The world economy will perform better than feared at the height of the coronavirus pandemic, but the “calamity is far from over”, according to Kristalina Georgieva, head of the IMF. The fund’s managing director, ahead of next week’s virtual IMF and World Bank annual meetings, called on advanced economies to do “whatever it takes” and poorer nations to do “whatever is possible” to foster the best possible recovery from the pandemic.
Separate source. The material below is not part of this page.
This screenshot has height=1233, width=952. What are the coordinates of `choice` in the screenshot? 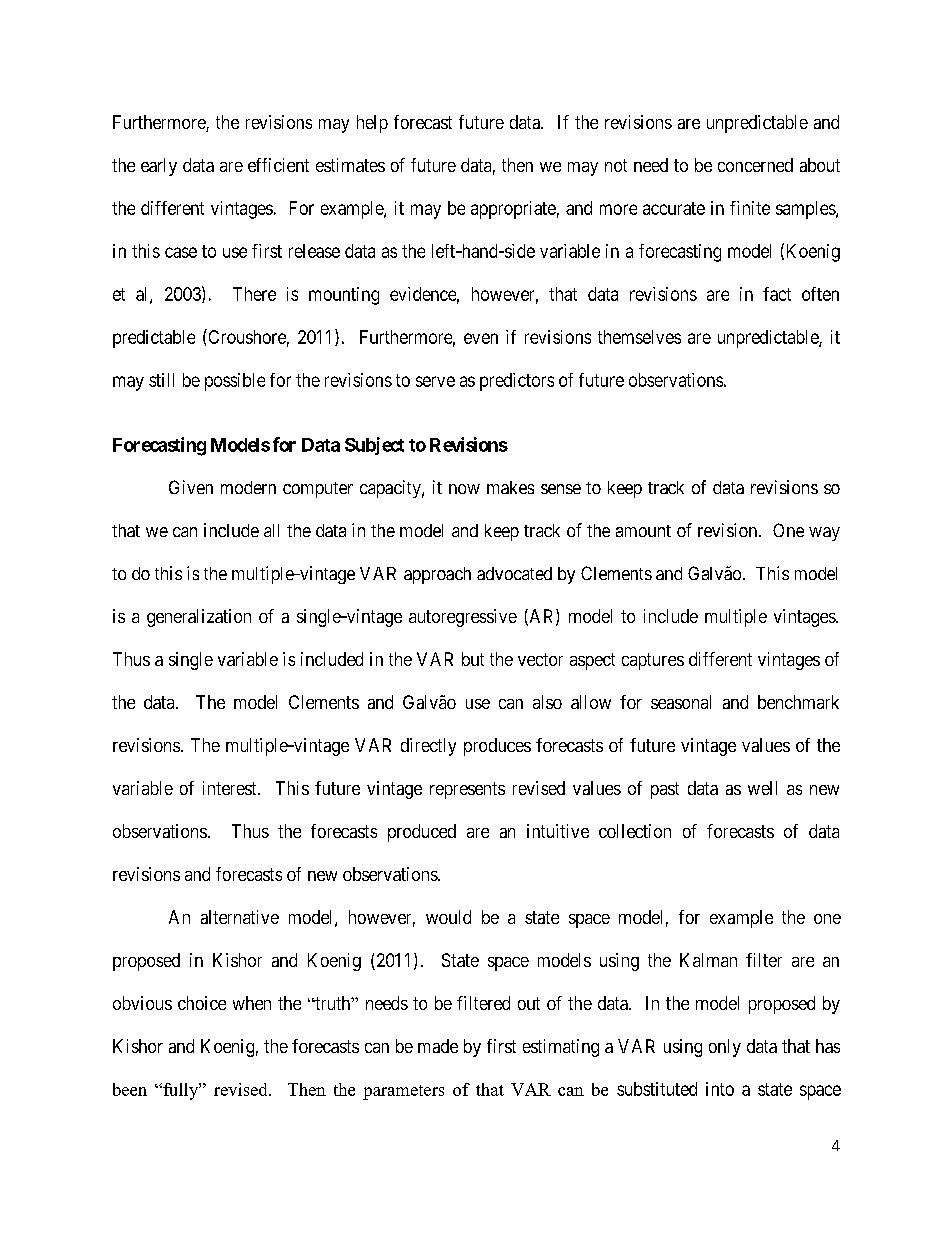 It's located at (202, 1003).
She urged nations not to withdraw economic support early and to begin to plan for a protracted recovery period because “there is the risk of severe economic scarring from job losses, bankruptcies, and the disruption of education”.
This would keep global output “well below our pre-pandemic projections over the medium term”, Ms Georgieva said. “For almost all countries, this will be a setback to the improvement of living standards.” The cautious message, delivered in an online lecture to the London School of Economics on Tuesday, set the tone for next week’s meetings, which are based around the theme of a “long ascent” from the pandemic towards greener and more resilient economies in the 2020s.
IMF calls on rich nations to boost public investment
Extensive government health and fiscal support would lead the IMF to revise higher its forecasts for the global economy from those in July, Ms Georgieva said, but the upgrades would not be large and the figures would still show 2020 as the worst year for the global economy since comparable records began in 1980. The recovery in 2021would be “partial” and “uneven”,she added. Advanced economies, with their access to global bond markets and ability to borrow freely, would be better placed than poorer nations.
The IMF will recommend a four-stage plan for the year ahead to protect health as the pandemic persists, then maintain economic support and investment for the future. Finally, it said, countries should deal with the debts accumulated during the coronavirus crisis.